Material supplied START

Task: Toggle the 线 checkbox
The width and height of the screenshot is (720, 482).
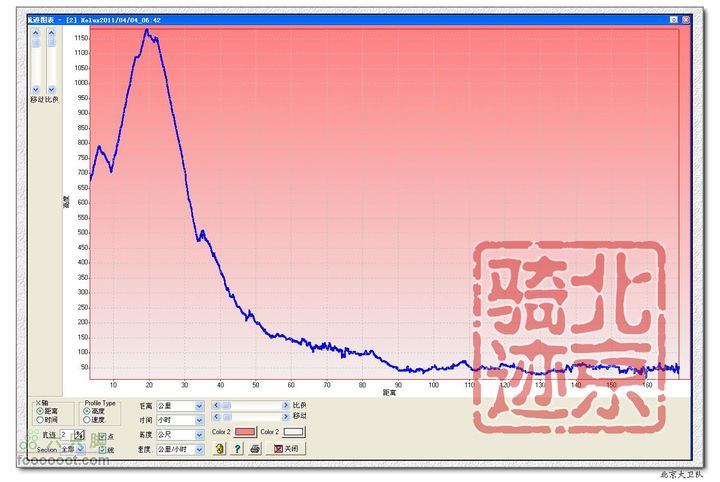Action: 101,450
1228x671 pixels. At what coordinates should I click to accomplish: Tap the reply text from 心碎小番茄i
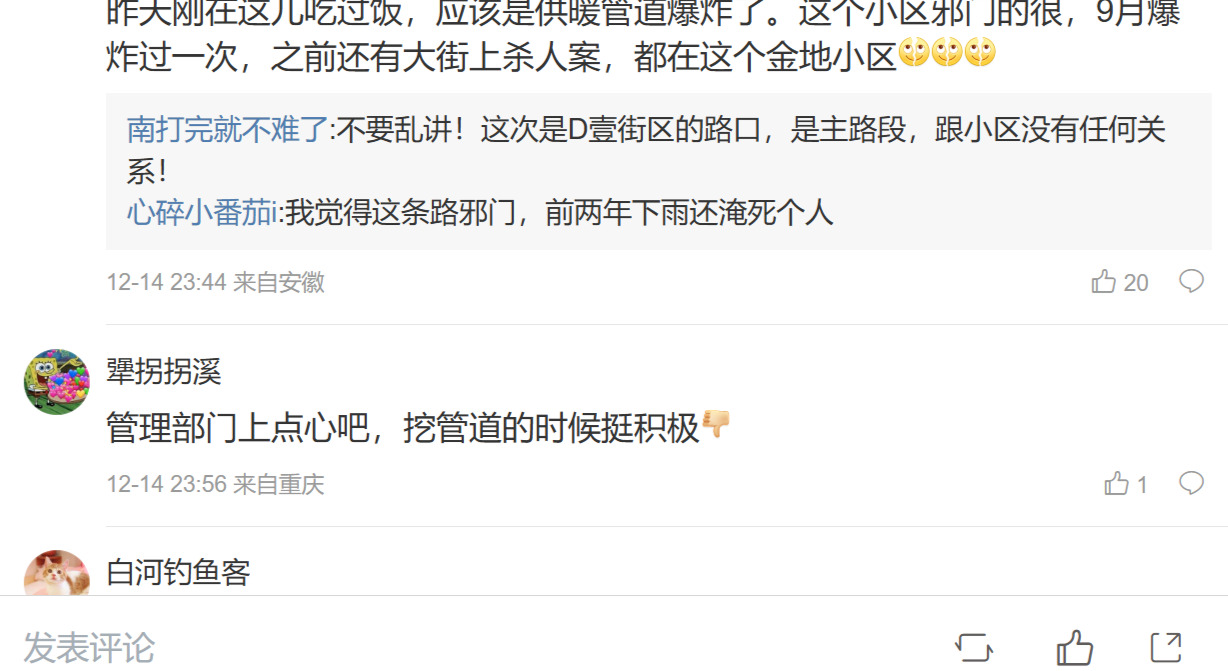(x=560, y=212)
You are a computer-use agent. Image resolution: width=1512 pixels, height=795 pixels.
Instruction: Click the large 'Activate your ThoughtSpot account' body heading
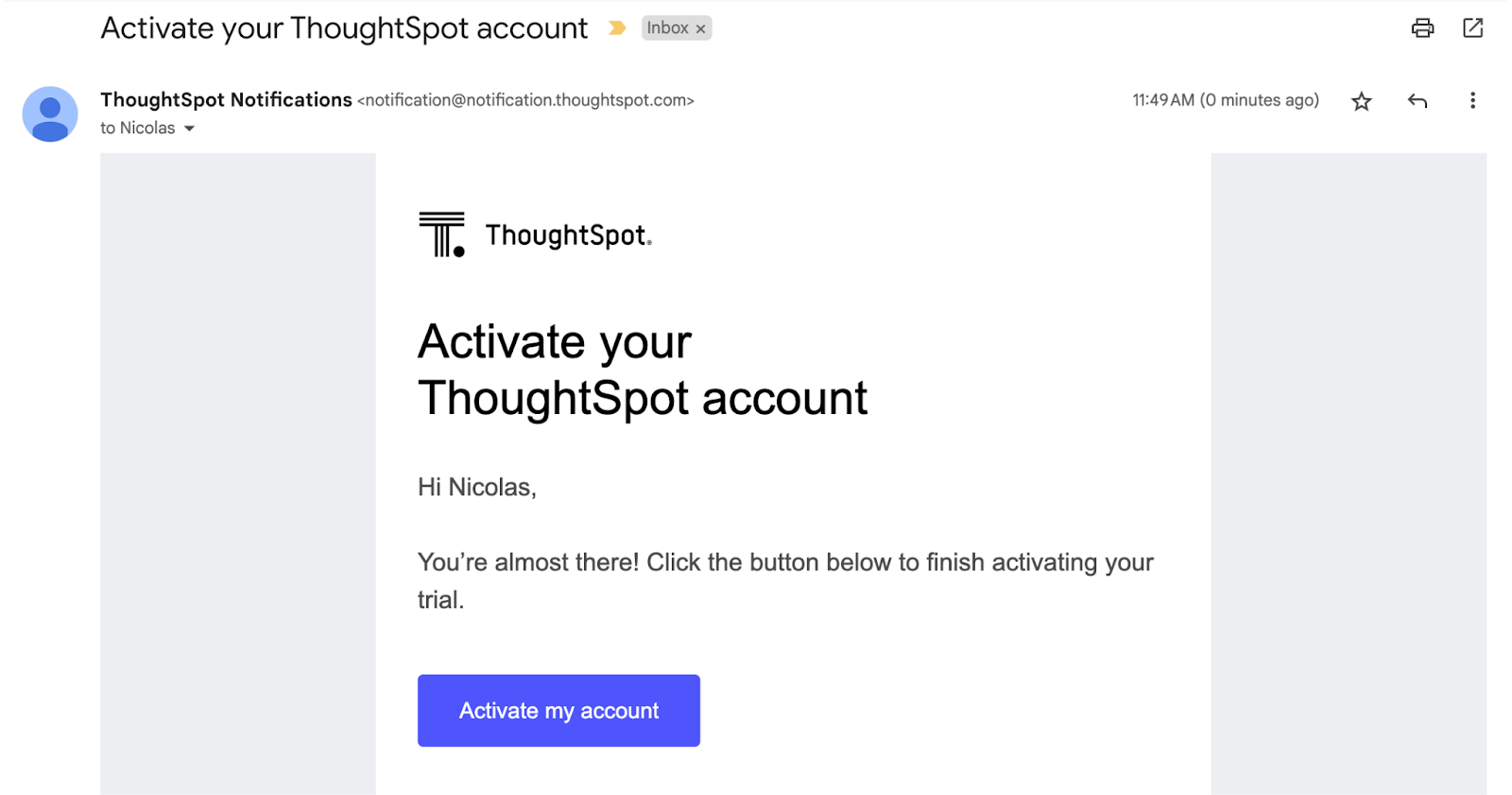pos(642,370)
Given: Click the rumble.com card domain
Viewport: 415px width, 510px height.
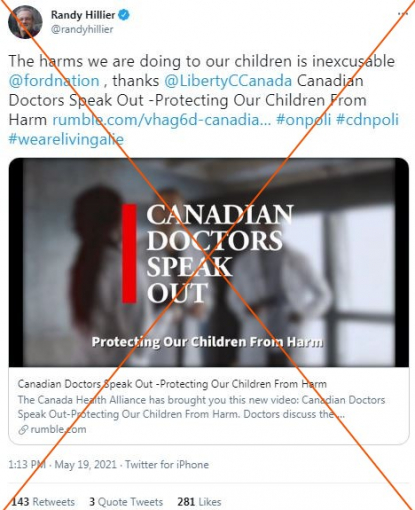Looking at the screenshot, I should pos(58,429).

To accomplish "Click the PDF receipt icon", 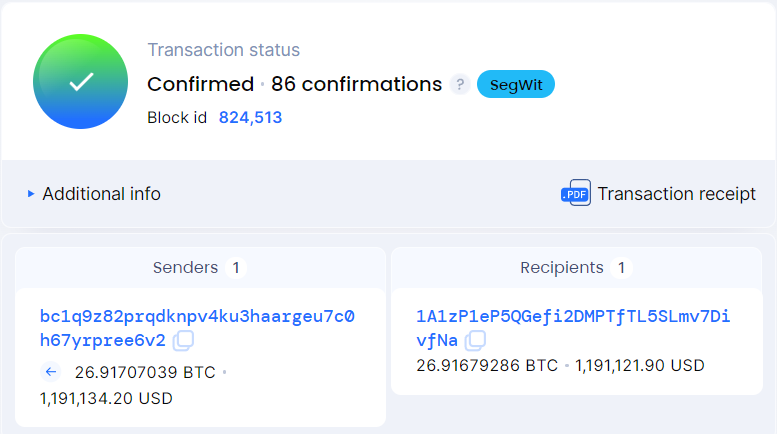I will coord(576,194).
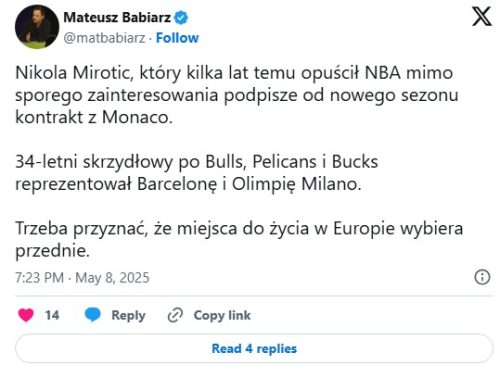Image resolution: width=500 pixels, height=365 pixels.
Task: Click the chain link copy icon
Action: (x=175, y=315)
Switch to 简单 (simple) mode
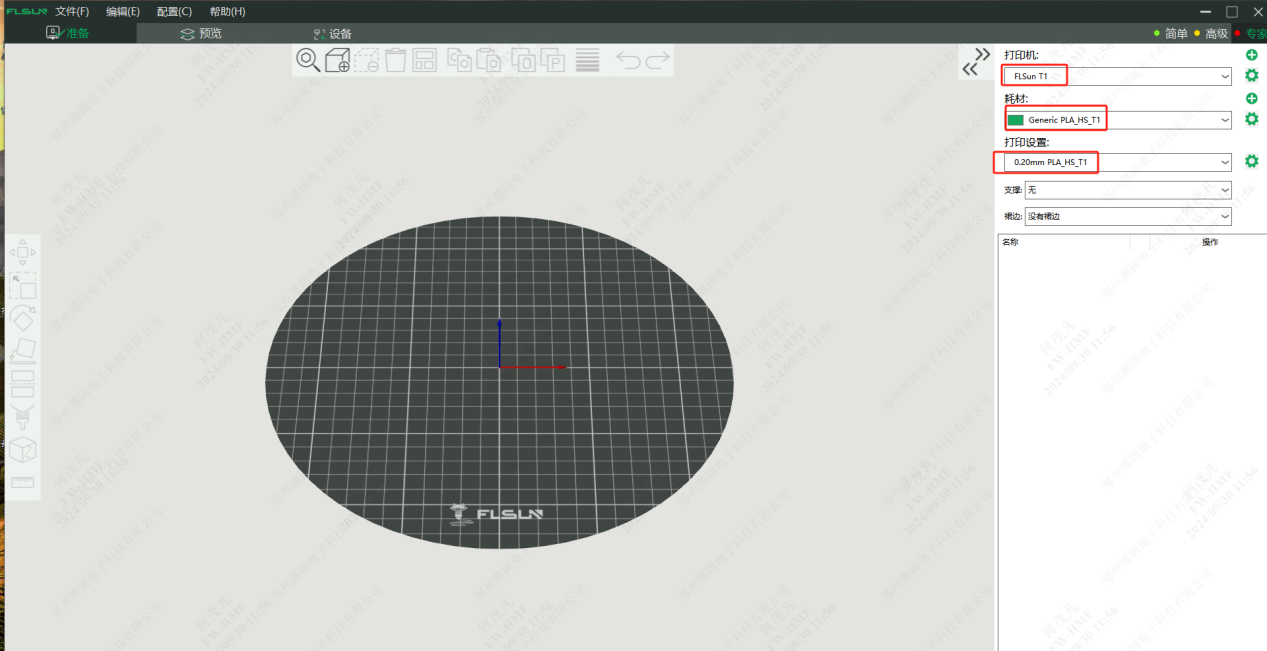1267x651 pixels. (1176, 34)
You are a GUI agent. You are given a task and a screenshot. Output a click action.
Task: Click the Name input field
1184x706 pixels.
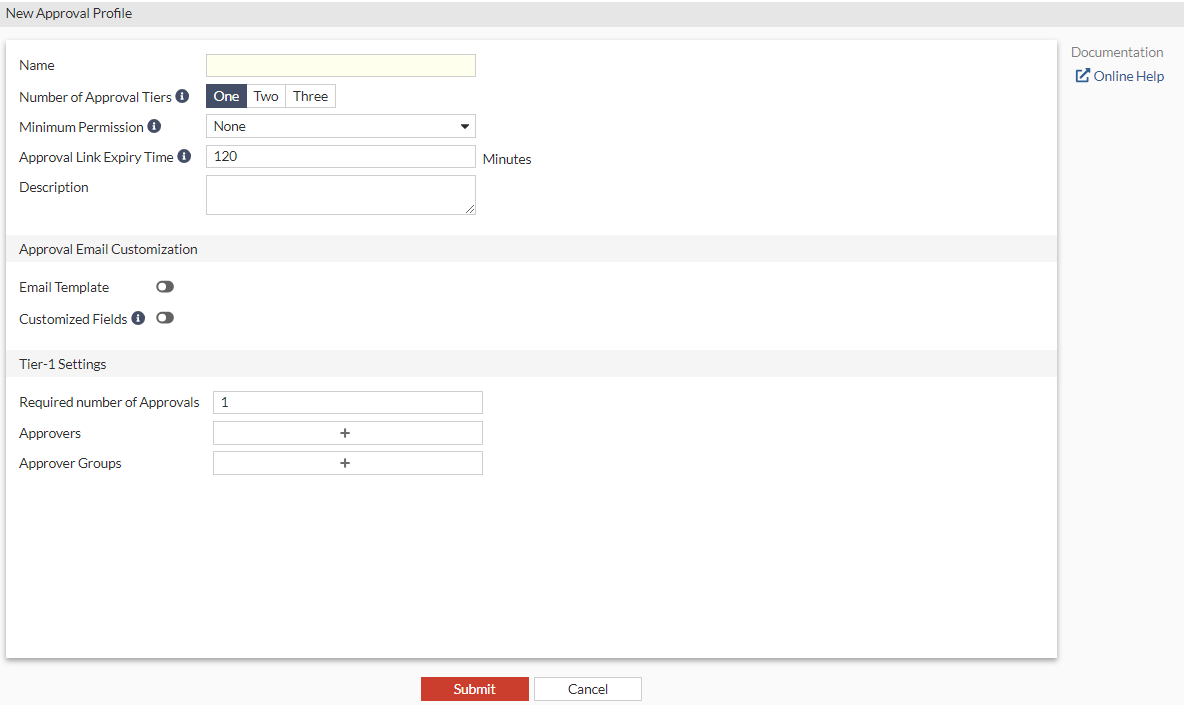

Material supplied END

Task item → Your answer should be the lines of the records that include the word "agent".

Result →
You are a computer-use agent. Image resolution: width=1512 pixels, height=795 pixels.
You are a GUI agent. You are given a task and a screenshot. Output a click action.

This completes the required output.